Dr. Mark Santillan
  • Dr. Mark Santillan
  • Professor, Department of Obstetrics and Gynecology
    University of Iowa Carver College of Medicine

Mark Santillan is a Professor in the Department of OB-GYN and Molecular Medicine at the University of Iowa. As a Maternal Fetal Medicine specialist his clinical and research interests are in hypertensive disorders in pregnancy and the immunology of pregnancy. His lab is particularly interested in the early mechanisms of maternal health during pregnancy and the short and life-life health effects to the mother and child.

He has extensive national and international experience (AHA PREDICTV, NIH iELEVATE, NIH RELIANCE) in clinical cohort development from diverse sources, clinical data harmonization, and central data and biosample management. He serves as the Clinical Translational Core Co-director for the NIH P50 funded Iowa Hawkeye Intellectual and Developmental Disabilities Research Center (IDDRC) as well as the Associate Director for the Women’s Health Initiative for the NIH funded Iowa Institute for Clinical and Translational Science (ICTS).

Dr. Santillan is also a member of the steering committee of CoLab, an international research collaborative of over 40 sites that aims at sharing expertise, clinical data, and biosamples to help accelerate research in lifelong perinatal disease. He also serves on American Heart Association/American College of Cardiology committees to help redefine hypertension in women and provider education in women’s cardiovascular disease. He has had various national scientific and research leadership positions in the Society for Maternal Fetal Medicine, American Heart Association, and American Physiological Society.

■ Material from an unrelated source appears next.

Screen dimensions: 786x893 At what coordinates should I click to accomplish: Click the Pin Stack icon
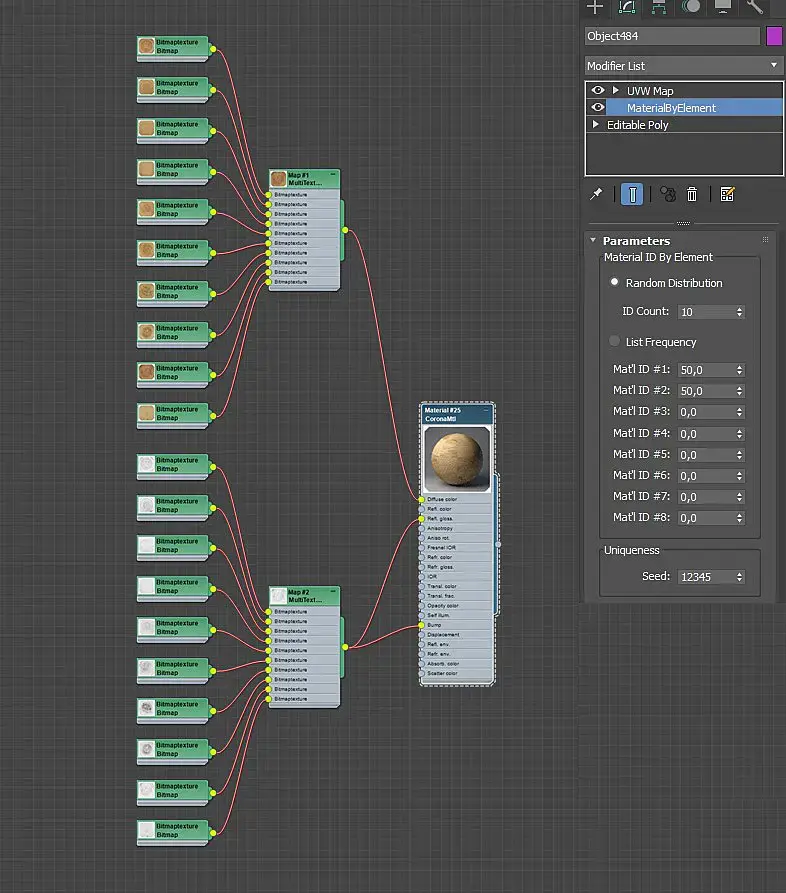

He serves as a regular member of the Pregnancy-Neonatology Study Section for the National Institutes of Health and serves on the NIH Maternal Health Innovation Workgroup. His expertise in Maternal-Fetal Medicine, clinical cohort management, basic/translational research, and basic mechanisms of perinatal disease are focused on investigating perinatal disease at the basic, translational, and clinical levels.